[SELECTED PASSAGE]

Facebook's campus by San Francisco Bay
When we talk about tech companies here at TreeHugger, it's usually in the context of what they're doing to protect or harm the environment. Issues like energy efficient data centers, toxic materials, repairability, emissions reductions and recycling, but today, technology and the environment are meeting in a totally different way.
A story from ClimateWire published last week has shown how the biggest names in tech are facing climate change right out their back doors. Companies like Facebook, Google, Yahoo, Dell, LinkedIn, Intuit, Intel, Cisco, Citrix, Oracle and others all have headquarters situated in Silicon Valley and this hot spot for tech companies is also becoming a hot spot for sea level rise.
Situated 3 to 10 feet below sea level, Silicon Valley is particularly vulnerable to the effects of climate change.
As the article reports, Facebook's headquarters beside San Francisco Bay "is pretty much surrounded by tidal waters," said Eric Mruz, manager of the Don Edwards San Francisco Bay National Wildlife Refuge, which is right next to Facebook's site.
"Facebook is going to have to deal with sea level rise," Mruz said. "It's going to be a huge threat, with sea level rise projections skyrocketing now. They will definitely have to do something with their levees to protect their property."
Facebook's property currently contains an 8-foot levee to hold back the tides, but researchers say those won't be enough since it's predicted that seas will climb as much as 16 inches by midcentury and 65 inches by 2100 with more intense and frequent storms occurring too. The Army Corp of Engineers conducted a study that found that a large storm coupled with sea level rise could easily top the levees around Silicon Valley.
"Starting out, they're already 10 feet below sea level," Mruz said. "If they had no levees in place, that water would be miles inland already. Add sea level rise on top of that, you add storm surge on top of that."

[/SELECTED PASSAGE]
[DATA FOR ANALYSIS]

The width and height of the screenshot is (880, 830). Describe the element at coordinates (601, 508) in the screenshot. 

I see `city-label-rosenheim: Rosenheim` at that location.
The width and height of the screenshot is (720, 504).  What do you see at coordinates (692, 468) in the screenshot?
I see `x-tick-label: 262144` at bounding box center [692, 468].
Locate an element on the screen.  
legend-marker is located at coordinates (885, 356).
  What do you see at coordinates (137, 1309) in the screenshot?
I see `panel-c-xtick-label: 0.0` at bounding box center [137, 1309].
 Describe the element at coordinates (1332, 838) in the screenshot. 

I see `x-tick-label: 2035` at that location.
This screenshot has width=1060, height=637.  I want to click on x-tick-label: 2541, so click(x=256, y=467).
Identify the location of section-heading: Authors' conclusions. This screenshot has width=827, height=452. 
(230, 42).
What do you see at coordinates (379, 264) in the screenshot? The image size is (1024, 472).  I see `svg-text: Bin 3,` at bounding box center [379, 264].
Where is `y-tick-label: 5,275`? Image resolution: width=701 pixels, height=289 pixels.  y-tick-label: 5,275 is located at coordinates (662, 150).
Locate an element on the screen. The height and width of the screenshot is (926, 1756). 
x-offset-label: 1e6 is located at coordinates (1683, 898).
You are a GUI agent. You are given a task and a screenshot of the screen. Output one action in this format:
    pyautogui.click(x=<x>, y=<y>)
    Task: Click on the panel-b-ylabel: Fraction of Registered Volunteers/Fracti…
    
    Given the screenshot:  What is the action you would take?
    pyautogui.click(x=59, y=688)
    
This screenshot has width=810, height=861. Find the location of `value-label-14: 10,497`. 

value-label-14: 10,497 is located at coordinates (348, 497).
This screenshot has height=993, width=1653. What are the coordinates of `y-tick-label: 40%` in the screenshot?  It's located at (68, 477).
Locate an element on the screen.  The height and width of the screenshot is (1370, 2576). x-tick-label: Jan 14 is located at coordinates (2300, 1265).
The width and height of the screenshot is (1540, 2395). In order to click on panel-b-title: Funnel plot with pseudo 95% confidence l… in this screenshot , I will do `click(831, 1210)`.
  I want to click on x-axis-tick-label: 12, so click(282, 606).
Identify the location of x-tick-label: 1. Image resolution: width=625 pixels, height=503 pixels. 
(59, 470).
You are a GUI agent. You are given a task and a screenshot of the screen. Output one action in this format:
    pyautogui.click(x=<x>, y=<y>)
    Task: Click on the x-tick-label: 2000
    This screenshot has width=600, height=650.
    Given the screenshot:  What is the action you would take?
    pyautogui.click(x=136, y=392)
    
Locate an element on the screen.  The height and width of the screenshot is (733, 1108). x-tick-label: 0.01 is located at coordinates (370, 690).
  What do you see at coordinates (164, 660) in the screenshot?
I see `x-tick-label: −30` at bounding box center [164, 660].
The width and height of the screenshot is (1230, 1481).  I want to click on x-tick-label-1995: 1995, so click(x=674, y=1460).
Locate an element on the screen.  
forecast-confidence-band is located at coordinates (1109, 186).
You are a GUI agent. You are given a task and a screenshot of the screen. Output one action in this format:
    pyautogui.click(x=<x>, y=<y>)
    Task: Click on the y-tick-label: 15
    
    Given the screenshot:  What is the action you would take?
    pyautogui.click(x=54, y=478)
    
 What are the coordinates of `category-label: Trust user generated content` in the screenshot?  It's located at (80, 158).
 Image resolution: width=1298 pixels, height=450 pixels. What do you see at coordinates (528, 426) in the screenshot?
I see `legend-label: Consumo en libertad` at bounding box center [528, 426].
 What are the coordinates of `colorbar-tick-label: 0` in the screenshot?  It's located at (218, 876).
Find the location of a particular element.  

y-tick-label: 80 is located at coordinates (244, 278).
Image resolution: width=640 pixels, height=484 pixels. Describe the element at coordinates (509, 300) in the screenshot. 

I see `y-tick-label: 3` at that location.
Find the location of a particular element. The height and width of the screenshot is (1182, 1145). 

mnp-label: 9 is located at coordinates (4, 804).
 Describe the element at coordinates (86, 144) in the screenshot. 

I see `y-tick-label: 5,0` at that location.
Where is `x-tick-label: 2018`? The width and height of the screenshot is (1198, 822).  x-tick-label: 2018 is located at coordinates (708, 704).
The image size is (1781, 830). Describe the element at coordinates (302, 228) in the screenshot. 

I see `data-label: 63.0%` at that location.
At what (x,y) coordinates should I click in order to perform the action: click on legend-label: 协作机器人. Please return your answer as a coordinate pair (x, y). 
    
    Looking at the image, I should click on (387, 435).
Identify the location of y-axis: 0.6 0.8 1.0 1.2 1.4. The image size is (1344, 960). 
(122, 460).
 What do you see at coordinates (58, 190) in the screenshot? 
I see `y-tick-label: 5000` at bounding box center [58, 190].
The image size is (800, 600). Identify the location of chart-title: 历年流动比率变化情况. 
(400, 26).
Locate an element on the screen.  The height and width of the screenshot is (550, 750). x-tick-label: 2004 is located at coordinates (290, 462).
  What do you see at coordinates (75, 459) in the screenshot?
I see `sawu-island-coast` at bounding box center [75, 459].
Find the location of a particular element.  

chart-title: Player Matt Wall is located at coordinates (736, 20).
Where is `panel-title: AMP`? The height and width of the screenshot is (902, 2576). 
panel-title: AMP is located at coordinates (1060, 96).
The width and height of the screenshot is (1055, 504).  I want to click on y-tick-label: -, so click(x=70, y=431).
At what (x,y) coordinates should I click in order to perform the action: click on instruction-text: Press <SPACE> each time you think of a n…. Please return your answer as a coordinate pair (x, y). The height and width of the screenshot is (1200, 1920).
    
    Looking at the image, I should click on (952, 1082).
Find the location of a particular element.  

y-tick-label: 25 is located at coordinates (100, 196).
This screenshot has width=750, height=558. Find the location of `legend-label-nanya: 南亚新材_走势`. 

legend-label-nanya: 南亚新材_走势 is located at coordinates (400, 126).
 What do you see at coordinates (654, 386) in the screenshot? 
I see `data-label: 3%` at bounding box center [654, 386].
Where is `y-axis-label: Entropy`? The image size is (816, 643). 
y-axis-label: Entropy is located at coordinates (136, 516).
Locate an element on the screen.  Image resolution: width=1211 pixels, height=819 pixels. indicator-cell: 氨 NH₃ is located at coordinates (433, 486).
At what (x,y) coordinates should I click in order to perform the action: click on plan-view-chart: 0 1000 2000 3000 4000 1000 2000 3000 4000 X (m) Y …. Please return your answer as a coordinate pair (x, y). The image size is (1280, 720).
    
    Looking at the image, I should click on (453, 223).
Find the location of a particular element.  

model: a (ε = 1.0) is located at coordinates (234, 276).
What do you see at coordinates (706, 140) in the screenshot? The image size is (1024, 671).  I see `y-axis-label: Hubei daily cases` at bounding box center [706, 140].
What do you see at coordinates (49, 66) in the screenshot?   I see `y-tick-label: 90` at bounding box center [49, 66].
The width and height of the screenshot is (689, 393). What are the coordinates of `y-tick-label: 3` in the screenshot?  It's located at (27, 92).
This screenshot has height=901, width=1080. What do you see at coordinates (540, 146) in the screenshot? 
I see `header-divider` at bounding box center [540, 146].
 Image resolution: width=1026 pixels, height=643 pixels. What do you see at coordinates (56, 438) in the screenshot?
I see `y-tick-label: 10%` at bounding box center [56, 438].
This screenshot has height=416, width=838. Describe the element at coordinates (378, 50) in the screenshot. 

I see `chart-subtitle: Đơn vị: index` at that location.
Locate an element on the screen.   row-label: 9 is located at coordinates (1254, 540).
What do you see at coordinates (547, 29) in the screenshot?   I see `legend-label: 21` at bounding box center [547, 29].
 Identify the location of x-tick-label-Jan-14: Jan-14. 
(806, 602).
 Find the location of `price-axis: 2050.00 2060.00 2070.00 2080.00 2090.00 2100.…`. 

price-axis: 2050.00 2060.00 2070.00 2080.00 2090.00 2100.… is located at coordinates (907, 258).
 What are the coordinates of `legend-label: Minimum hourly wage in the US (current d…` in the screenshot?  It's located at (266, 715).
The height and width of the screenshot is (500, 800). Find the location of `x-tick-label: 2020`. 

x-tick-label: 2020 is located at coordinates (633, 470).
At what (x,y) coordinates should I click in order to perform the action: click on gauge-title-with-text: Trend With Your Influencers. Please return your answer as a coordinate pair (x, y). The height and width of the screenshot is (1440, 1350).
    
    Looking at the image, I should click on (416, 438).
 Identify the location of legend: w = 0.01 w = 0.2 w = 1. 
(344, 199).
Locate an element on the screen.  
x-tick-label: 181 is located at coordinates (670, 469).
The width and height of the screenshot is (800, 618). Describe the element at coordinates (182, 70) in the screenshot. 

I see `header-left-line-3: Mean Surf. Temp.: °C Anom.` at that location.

[/DATA FOR ANALYSIS]

THINGS TO DO
• A. What is the stretch of the Silicon Valley sea level article from "Facebook's campus by" through "sea level rise.", returned word for word?
• B. Answer these questions from the Silicon Valley sea level article:
(i) How high is the levee now on Facebook's property?
(ii) Who manages the wildlife refuge next to Facebook's site?
(iii) By how much are seas predicted to climb by 2100?
• C. Can you extend the Silicon Valley sea level article by continuing it from its last sentence?

ANSWERS FOR THIS EXERCISE
• A.
Facebook's campus by San Francisco Bay
When we talk about tech companies here at TreeHugger, it's usually in the context of what they're doing to protect or harm the environment. Issues like energy efficient data centers, toxic materials, repairability, emissions reductions and recycling, but today, technology and the environment are meeting in a totally different way.
A story from ClimateWire published last week has shown how the biggest names in tech are facing climate change right out their back doors. Companies like Facebook, Google, Yahoo, Dell, LinkedIn, Intuit, Intel, Cisco, Citrix, Oracle and others all have headquarters situated in Silicon Valley and this hot spot for tech companies is also becoming a hot spot for sea level rise.

• B.
(i) 8 feet
(ii) Eric Mruz
(iii) As much as 65 inches

• C.
"All of these businesses, Silicon Valley basically backs right up to the bay," Mruz added. "You have all of them, Yahoo, Google, all right there. Without some type of flood protection potentially in front of that, you could flood that whole area. You're talking billions of dollars."
So far, the companies have remained quiet on what their plans are, or if they have any, but there is mounting pressure for them to come up with solutions. Sen. Dianne Feinstein has urged companies to partner in raising money for better levees in the region and local business groups are starting to ask for a plan.
But many think that the lack of response from the tech companies so far has to do with the nature of their business, which revolves around the short-term, not the long-term.
"When you talk about a 50-year time horizon in terms of sea level rise, people's eyes sort of glaze over because that's too long for planning," said Mike Mielke, vice president for environmental programs and policy at the Silicon Valley Leadership Group, adding that most businesses don't strategize more than five years out.
But if a company will need to relocate, 50 years isn't all that long. The Army Corp of Engineers found that 257 companies were in areas that were considered significant risk, which means that a severe storm in 50 years could inundate the properties. Some of the companies in the highest risk category include Yahoo, Fujitsu, Infinera and Texas Instruments.